* _TASK INSTRUCTIONS_: Only one stretch of the data is wanted: the line containing "[retiré du service en 2016] (46, 928)", the line containing "[#6040 Saab Sk60A] (126, 1418)", and every line between them, copied exactly.

* _EXERCISE DATA_:
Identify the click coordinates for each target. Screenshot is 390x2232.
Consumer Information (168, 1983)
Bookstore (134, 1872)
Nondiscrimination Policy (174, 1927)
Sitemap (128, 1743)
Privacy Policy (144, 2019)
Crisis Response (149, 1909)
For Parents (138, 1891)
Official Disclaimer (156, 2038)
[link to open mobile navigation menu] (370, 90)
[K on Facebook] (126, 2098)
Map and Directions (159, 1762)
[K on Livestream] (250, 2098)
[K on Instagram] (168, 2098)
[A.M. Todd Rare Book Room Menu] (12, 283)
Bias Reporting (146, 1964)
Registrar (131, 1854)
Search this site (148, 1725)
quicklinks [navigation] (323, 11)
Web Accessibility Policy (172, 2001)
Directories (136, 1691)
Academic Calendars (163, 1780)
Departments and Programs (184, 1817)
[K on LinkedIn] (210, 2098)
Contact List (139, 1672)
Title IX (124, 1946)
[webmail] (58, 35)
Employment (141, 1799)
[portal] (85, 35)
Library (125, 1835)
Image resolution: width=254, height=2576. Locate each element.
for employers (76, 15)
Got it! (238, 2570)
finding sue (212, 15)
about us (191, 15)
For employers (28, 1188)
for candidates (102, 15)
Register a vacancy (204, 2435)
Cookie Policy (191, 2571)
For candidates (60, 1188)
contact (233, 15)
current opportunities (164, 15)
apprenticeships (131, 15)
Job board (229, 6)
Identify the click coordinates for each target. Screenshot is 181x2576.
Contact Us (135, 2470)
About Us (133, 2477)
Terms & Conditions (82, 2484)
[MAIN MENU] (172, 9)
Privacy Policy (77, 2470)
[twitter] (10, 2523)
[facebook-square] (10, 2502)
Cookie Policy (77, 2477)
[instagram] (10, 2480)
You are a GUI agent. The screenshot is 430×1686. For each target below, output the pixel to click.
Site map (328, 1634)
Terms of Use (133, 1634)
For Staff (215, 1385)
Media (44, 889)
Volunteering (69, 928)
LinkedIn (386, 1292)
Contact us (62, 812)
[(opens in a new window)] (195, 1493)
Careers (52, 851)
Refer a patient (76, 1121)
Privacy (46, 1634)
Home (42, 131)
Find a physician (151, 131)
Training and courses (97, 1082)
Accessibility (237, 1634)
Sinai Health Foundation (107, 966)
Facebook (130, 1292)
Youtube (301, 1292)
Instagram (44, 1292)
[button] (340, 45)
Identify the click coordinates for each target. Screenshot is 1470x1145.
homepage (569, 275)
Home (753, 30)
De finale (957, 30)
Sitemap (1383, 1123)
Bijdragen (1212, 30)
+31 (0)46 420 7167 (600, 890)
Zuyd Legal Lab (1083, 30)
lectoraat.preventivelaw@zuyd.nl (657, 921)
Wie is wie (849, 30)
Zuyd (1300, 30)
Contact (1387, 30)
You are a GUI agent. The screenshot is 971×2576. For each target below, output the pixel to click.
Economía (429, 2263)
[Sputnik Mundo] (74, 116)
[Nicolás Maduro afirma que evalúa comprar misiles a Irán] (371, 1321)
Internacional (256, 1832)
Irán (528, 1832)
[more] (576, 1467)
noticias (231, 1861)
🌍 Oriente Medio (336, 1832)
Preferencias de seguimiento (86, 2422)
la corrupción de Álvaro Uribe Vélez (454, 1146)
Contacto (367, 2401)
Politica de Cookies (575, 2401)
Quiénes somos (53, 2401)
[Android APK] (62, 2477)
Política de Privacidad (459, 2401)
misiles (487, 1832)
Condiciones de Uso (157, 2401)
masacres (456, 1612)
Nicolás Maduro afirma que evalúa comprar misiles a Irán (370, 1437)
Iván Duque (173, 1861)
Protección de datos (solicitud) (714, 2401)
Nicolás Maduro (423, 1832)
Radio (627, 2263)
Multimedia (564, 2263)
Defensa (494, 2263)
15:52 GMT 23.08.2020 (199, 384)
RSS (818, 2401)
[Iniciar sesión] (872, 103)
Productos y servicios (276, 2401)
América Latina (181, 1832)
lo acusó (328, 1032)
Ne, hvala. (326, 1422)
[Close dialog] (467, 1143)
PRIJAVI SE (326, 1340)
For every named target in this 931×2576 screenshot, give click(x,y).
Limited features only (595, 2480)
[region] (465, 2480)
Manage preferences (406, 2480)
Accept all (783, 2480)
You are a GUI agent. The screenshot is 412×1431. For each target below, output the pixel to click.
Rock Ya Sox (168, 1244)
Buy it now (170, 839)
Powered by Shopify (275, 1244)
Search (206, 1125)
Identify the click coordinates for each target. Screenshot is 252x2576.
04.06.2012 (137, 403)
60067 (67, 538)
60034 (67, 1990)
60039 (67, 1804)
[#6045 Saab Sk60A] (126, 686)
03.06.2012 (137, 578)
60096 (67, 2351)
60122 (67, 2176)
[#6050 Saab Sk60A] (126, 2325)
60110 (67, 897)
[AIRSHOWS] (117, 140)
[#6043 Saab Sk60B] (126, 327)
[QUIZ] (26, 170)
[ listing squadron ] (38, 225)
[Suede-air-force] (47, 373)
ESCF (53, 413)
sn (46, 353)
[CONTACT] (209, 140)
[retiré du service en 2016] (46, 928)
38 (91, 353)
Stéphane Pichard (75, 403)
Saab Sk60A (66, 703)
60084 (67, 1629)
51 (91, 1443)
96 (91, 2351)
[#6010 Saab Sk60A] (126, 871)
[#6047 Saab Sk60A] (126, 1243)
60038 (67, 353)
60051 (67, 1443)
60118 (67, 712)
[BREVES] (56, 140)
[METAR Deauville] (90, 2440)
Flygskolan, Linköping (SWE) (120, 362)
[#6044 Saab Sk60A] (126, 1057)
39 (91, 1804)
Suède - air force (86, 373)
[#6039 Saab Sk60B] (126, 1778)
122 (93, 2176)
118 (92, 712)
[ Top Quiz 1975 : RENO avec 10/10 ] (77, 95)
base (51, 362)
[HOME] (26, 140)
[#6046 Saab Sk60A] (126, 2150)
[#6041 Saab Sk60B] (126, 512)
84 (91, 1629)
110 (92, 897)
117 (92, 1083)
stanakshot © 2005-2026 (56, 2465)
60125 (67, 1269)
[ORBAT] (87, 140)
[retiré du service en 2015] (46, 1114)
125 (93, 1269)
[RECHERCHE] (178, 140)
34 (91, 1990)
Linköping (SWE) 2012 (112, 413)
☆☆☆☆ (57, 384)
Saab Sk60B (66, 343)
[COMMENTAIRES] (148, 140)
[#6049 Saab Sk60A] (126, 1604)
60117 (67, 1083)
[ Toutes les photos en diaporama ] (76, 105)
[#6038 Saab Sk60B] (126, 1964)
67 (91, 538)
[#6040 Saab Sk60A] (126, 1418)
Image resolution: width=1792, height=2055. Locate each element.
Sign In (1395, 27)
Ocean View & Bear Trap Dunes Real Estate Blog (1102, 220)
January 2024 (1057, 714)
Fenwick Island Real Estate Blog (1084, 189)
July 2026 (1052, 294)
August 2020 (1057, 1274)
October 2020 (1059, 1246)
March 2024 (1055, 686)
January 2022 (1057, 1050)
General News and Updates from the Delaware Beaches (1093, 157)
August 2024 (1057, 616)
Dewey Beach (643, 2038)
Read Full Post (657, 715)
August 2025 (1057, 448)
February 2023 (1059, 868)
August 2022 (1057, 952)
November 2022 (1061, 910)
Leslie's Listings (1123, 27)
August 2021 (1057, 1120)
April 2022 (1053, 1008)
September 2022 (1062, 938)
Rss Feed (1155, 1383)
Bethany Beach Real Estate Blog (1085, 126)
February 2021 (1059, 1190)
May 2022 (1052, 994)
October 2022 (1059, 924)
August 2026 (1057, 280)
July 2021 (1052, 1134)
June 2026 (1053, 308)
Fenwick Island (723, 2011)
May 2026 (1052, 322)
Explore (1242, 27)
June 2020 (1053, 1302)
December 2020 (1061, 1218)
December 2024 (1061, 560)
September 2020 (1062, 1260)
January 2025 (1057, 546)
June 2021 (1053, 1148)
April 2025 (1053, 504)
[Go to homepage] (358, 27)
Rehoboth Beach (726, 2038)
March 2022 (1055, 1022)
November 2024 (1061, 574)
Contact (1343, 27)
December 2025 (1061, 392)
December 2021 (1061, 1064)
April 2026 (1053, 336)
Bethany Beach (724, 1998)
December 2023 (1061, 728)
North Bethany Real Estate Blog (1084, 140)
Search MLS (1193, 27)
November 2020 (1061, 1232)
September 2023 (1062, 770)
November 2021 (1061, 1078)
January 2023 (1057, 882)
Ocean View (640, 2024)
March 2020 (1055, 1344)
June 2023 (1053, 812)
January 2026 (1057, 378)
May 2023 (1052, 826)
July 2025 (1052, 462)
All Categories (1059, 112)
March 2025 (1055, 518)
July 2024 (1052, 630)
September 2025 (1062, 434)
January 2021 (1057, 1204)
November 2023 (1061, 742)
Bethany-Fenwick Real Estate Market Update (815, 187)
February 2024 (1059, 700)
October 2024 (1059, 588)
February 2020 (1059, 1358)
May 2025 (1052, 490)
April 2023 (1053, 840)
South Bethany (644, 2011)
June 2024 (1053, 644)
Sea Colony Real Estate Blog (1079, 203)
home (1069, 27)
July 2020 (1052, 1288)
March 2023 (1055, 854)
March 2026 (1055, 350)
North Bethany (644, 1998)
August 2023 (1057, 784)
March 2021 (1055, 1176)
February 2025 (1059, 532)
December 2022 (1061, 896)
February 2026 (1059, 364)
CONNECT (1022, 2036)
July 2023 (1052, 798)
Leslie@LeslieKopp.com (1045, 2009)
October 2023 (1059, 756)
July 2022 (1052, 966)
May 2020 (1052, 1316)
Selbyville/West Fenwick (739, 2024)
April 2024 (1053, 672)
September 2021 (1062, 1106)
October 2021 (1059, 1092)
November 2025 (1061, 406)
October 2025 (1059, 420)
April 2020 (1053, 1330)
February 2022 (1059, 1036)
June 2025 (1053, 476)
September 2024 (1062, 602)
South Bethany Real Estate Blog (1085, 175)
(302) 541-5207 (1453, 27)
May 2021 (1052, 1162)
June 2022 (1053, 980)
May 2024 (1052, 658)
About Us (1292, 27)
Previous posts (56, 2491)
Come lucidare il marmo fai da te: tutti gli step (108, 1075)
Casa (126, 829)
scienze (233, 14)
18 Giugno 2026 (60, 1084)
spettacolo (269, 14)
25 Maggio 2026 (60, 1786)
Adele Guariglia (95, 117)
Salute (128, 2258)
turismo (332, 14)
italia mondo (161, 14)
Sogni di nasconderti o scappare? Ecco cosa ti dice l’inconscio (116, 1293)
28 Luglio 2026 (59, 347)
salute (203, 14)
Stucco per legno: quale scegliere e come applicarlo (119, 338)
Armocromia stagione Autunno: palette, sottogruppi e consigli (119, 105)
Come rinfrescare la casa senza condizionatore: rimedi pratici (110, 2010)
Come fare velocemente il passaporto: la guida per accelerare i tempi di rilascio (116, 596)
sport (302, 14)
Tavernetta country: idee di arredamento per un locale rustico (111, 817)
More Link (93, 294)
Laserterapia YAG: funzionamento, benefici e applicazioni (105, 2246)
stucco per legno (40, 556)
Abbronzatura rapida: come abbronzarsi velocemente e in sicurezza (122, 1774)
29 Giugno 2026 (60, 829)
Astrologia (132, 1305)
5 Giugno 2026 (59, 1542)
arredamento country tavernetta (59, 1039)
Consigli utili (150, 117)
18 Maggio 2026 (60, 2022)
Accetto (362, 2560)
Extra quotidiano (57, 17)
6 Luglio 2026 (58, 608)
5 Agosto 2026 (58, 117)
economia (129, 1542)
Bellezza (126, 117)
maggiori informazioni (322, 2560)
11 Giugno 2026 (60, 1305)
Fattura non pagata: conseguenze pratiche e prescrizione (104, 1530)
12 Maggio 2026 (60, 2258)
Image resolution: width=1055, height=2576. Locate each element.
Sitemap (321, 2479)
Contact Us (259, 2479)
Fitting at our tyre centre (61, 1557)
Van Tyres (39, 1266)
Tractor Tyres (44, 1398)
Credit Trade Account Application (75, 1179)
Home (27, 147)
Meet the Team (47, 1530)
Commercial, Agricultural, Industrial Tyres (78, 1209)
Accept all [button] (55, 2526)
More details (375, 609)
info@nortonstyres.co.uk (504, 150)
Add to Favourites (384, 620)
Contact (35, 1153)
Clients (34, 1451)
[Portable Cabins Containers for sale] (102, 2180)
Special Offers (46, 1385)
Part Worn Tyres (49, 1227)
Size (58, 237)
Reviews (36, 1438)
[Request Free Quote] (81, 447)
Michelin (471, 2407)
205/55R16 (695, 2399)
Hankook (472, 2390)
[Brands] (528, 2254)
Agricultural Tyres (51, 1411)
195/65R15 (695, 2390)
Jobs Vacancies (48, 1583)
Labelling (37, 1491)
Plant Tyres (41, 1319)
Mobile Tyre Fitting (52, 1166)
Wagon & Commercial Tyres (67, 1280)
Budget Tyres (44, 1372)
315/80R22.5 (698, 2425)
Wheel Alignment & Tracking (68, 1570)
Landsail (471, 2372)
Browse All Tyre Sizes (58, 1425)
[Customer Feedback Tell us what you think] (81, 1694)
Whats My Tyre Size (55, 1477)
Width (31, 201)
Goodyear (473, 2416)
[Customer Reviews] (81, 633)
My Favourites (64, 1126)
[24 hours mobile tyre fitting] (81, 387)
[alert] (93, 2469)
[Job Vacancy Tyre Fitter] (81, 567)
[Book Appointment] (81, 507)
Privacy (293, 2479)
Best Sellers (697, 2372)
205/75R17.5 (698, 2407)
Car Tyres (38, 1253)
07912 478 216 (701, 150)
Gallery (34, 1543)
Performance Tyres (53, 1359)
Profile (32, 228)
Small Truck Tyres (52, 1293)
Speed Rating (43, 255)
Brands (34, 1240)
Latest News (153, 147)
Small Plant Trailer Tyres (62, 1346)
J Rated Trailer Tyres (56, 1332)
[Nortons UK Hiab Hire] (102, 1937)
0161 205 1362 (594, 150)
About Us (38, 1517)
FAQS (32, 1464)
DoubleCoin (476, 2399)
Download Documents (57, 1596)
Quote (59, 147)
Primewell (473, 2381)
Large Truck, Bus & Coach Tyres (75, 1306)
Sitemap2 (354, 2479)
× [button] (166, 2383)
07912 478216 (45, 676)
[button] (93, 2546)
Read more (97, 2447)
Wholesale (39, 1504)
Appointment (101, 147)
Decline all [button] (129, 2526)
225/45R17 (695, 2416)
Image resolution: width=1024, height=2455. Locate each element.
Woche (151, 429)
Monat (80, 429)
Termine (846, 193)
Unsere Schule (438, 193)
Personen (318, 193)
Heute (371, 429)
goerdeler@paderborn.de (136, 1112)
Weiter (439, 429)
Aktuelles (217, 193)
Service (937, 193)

* _REPLY TO THE TASK_:
[retiré du service en 2016] (46, 928)
38 (91, 353)
Stéphane Pichard (75, 403)
Saab Sk60A (66, 703)
60084 (67, 1629)
51 (91, 1443)
96 (91, 2351)
[#6010 Saab Sk60A] (126, 871)
[#6047 Saab Sk60A] (126, 1243)
60038 (67, 353)
60051 (67, 1443)
60118 (67, 712)
[BREVES] (56, 140)
[METAR Deauville] (90, 2440)
Flygskolan, Linköping (SWE) (120, 362)
[#6044 Saab Sk60A] (126, 1057)
39 (91, 1804)
Suède - air force (86, 373)
[#6039 Saab Sk60B] (126, 1778)
122 (93, 2176)
118 (92, 712)
[ Top Quiz 1975 : RENO avec 10/10 ] (77, 95)
base (51, 362)
[HOME] (26, 140)
[#6046 Saab Sk60A] (126, 2150)
[#6041 Saab Sk60B] (126, 512)
84 (91, 1629)
110 (92, 897)
117 (92, 1083)
stanakshot © 2005-2026 (56, 2465)
60125 (67, 1269)
[ORBAT] (87, 140)
[retiré du service en 2015] (46, 1114)
125 (93, 1269)
[RECHERCHE] (178, 140)
34 (91, 1990)
Linköping (SWE) 2012 (112, 413)
☆☆☆☆ (57, 384)
Saab Sk60B (66, 343)
[COMMENTAIRES] (148, 140)
[#6049 Saab Sk60A] (126, 1604)
60117 (67, 1083)
[ Toutes les photos en diaporama ] (76, 105)
[#6038 Saab Sk60B] (126, 1964)
67 (91, 538)
[#6040 Saab Sk60A] (126, 1418)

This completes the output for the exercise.